* [WHAT IS REQUIRED]:
The required output consists solely of the lines from the line containing "You are a computer-use agent. 1327x608" through the end of the records, copied exactly.

* [THE INPUT]:

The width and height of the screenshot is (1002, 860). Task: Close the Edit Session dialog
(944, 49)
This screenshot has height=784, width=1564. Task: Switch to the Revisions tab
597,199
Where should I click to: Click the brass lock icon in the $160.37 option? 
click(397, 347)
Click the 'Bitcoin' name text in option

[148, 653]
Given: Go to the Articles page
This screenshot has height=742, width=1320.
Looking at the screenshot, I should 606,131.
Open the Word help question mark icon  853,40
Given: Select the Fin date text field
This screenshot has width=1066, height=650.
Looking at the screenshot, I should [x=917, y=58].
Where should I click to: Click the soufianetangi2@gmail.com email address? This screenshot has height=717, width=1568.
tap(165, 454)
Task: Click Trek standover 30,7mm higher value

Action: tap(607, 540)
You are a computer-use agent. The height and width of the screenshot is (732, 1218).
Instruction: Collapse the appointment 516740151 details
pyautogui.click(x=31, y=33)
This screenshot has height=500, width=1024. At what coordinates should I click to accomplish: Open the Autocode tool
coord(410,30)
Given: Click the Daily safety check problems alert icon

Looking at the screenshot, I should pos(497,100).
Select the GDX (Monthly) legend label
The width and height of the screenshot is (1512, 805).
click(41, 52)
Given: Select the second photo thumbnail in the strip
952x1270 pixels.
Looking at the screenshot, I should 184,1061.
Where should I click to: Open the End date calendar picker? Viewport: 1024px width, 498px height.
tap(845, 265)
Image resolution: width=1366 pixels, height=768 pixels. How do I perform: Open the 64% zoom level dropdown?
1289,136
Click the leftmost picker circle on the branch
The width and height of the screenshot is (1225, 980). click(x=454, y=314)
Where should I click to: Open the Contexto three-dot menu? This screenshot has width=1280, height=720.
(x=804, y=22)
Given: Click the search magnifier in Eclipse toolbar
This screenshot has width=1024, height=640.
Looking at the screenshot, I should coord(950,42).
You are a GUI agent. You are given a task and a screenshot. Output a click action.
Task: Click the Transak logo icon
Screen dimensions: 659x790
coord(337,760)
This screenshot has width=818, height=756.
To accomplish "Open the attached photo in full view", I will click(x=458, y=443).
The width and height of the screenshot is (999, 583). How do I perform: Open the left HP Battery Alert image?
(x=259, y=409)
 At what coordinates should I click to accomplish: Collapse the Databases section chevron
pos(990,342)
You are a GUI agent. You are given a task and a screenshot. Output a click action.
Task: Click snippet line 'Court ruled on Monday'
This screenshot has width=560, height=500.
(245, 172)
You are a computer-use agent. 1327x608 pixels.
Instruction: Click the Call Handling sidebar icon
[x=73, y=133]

* [ANSWER SECTION]:
You are a computer-use agent. 1327x608 pixels.
Instruction: Click the Call Handling sidebar icon
[x=73, y=133]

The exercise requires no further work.